So, if I’m reading this correctly, the trouble is that you try to select actions by searching for proofs, instead of an algorithm known to halt quickly, and thus you only behave correctly if it’s possible to find proofs (which it basically isn’t)?
At the risk of sounding falsely prescient, I thought that was a really fishy way to do things, but I can’t claim I had the mathematical understanding to say why.
Semi-related, I know this subthread still requires Löbian objects, but I’m still confused by why you think CDT can’t think this way with the proper causal graph (and access to an inference module).
How do you auto-generate the proper causal graph, given the source code of a game and an opponent? (The reason that this algorithm appealed to me is because, if it had worked the way I originally thought, it would automatically do the right thing against a lot of agents in a lot of different games. I don’t think that anything I could actually pseudocode in the CDT direction achieves that.)
I was imagining generating a causal graph of the game from the code of the game, where the opponent’s code would be one of the nodes in the graph. I agree that determining what will happen from arbitrary code is arbitrarily difficult- but that’s not a decision theory problem so much as a computer science problem. (I trust my decision theories more when they consider easy problems easy and difficult problems difficult; it’s part of a sanity check that they’re faithfully representing reality.)
I think it’s better to be thinking like Nash than like Turing here; Nash’s approach is the one that turns an infinite regress into a mixed strategy, rather than an impossibility.
That is, I can think of at least one way to restate the tournament which allows for about as much meaningful diversity in strategies, but doesn’t allow infinite regress. The winner is still the TDT-inspired mask, though it no longer requires arbitrary proofs.
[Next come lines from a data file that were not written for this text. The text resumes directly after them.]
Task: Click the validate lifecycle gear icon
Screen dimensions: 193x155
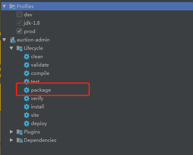Action: click(27, 65)
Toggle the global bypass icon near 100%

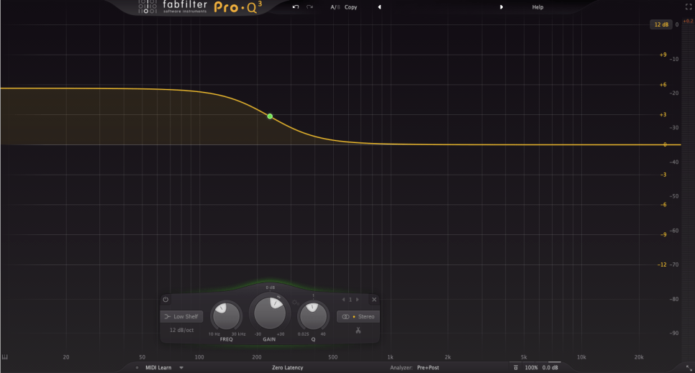point(515,367)
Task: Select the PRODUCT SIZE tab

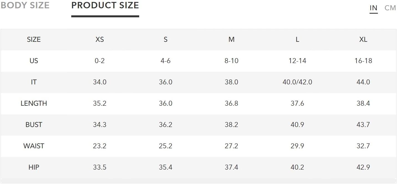Action: pos(105,5)
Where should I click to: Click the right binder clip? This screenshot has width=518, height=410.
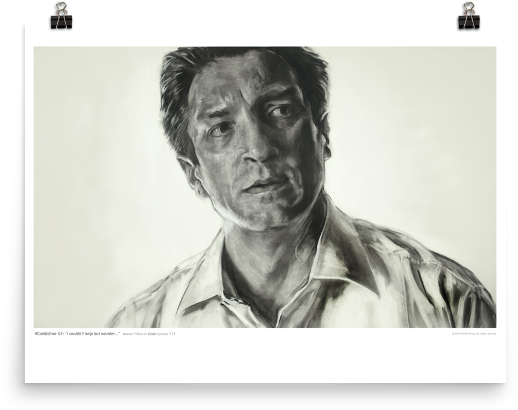tap(469, 20)
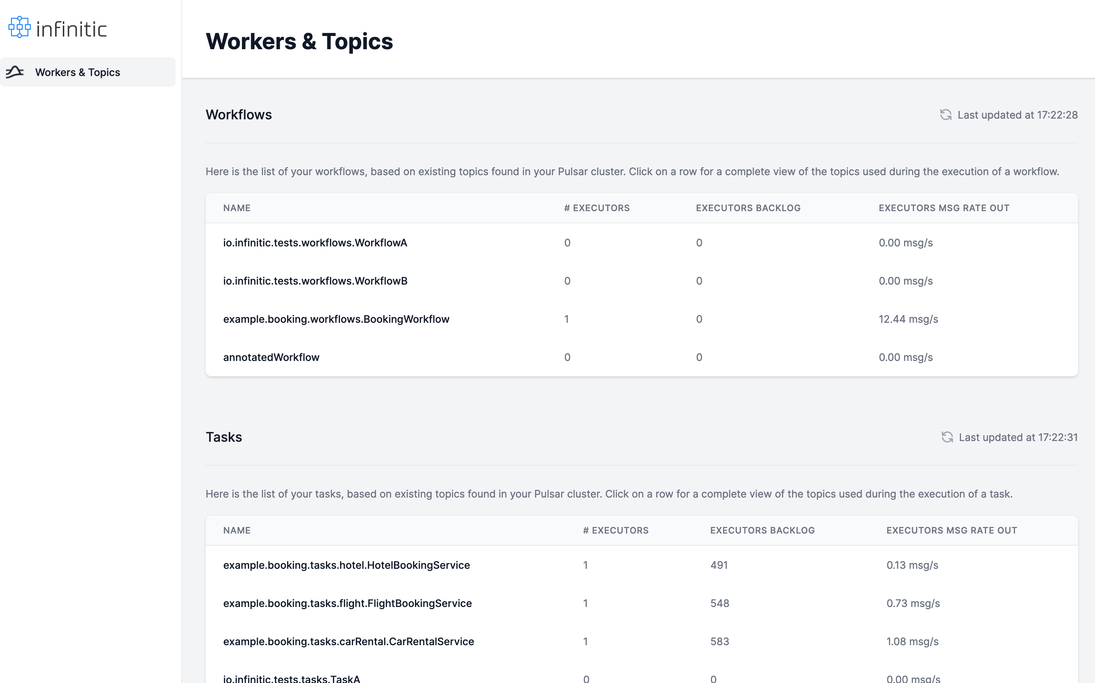Open the TaskA task row
Viewport: 1095px width, 683px height.
click(x=291, y=678)
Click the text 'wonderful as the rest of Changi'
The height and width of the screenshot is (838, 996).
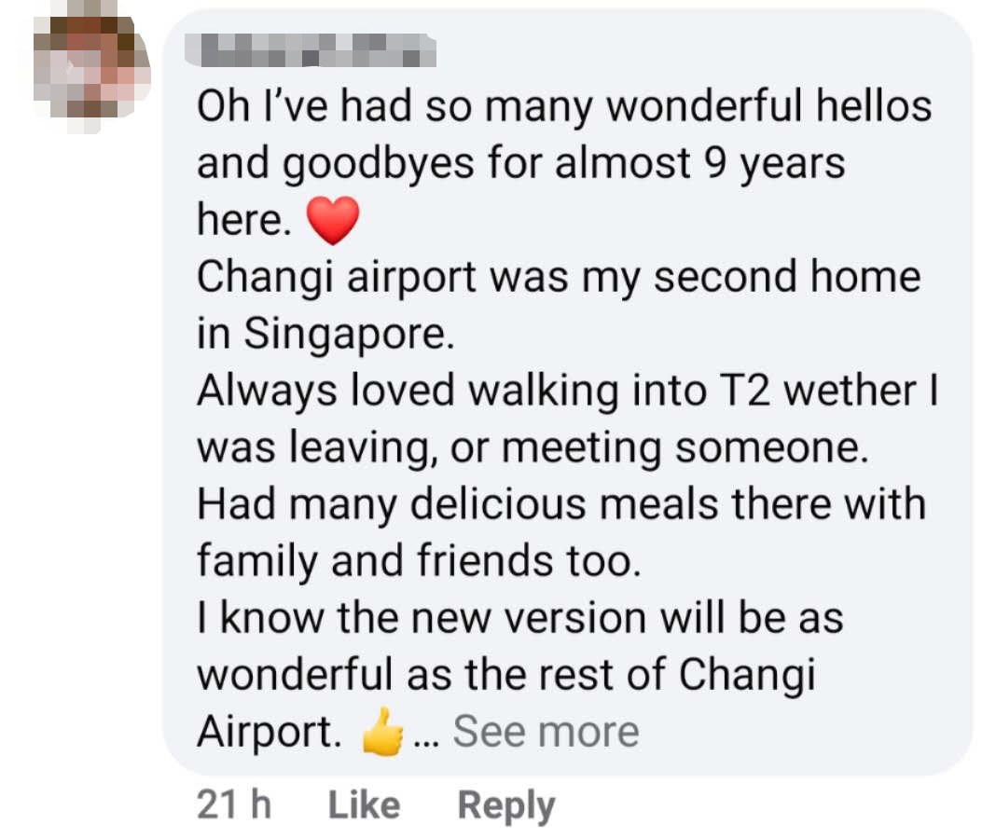click(505, 675)
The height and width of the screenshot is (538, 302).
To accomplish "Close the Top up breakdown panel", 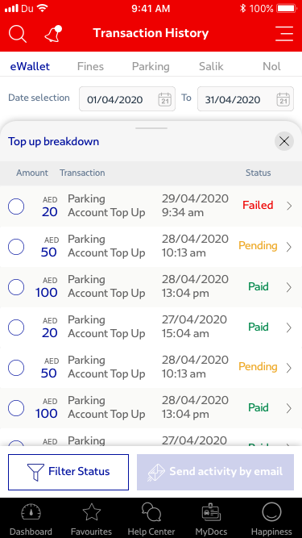I will click(x=284, y=141).
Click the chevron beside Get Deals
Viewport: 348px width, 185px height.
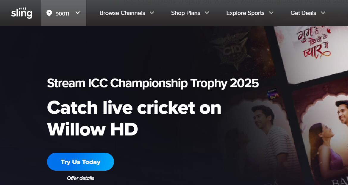pyautogui.click(x=323, y=13)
This might not be interesting to you, of course- if your end goal is to something like studying the intertemporal decision dynamics of self-modifying AI, then you want something like a proof that “I can judge the desirability of any modification to myself.” My guess is that if you go down that route then you’re going to have a bad time, and I’d instead ask the question of “are there any modifications to myself that I can prove the desirability of in a reasonable length of time?”
We can have different mathematical aesthetics, sure. I got excited about these decision theories in the first place when I saw that Löbian cooperation worked without any black boxes, and that’s the standard to which I’m holding my thinking. If you can find a way to automatically generate better causal diagrams for a wide range (even if not a complete one) of games and opponents, then I’ll start finding that approach really fascinating too.
So, if I’m reading this correctly, the trouble is that you try to select actions by searching for proofs, instead of an algorithm known to halt quickly, and thus you only behave correctly if it’s possible to find proofs (which it basically isn’t)?
At the risk of sounding falsely prescient, I thought that was a really fishy way to do things, but I can’t claim I had the mathematical understanding to say why.
Semi-related, I know this subthread still requires Löbian objects, but I’m still confused by why you think CDT can’t think this way with the proper causal graph (and access to an inference module).
How do you auto-generate the proper causal graph, given the source code of a game and an opponent? (The reason that this algorithm appealed to me is because, if it had worked the way I originally thought, it would automatically do the right thing against a lot of agents in a lot of different games. I don’t think that anything I could actually pseudocode in the CDT direction achieves that.)
I was imagining generating a causal graph of the game from the code of the game, where the opponent’s code would be one of the nodes in the graph. I agree that determining what will happen from arbitrary code is arbitrarily difficult- but that’s not a decision theory problem so much as a computer science problem. (I trust my decision theories more when they consider easy problems easy and difficult problems difficult; it’s part of a sanity check that they’re faithfully representing reality.)
I think it’s better to be thinking like Nash than like Turing here; Nash’s approach is the one that turns an infinite regress into a mixed strategy, rather than an impossibility.
That is, I can think of at least one way to restate the tournament which allows for about as much meaningful diversity in strategies, but doesn’t allow infinite regress. The winner is still the TDT-inspired mask, though it no longer requires arbitrary proofs.
This might not be interesting to you, of course- if your end goal is to something like studying the intertemporal decision dynamics of self-modifying AI, then you want something like a proof that “I can judge the desirability of any modification to myself.” My guess is that if you go down that route then you’re going to have a bad time, and I’d instead ask the question of “are there any modifications to myself that I can prove the desirability of in a reasonable length of time?”
We can have different mathematical aesthetics, sure. I got excited about these decision theories in the first place when I saw that Löbian cooperation worked without any black boxes, and that’s the standard to which I’m holding my thinking. If you can find a way to automatically generate better causal diagrams for a wide range (even if not a complete one) of games and opponents, then I’ll start finding that approach really fascinating too.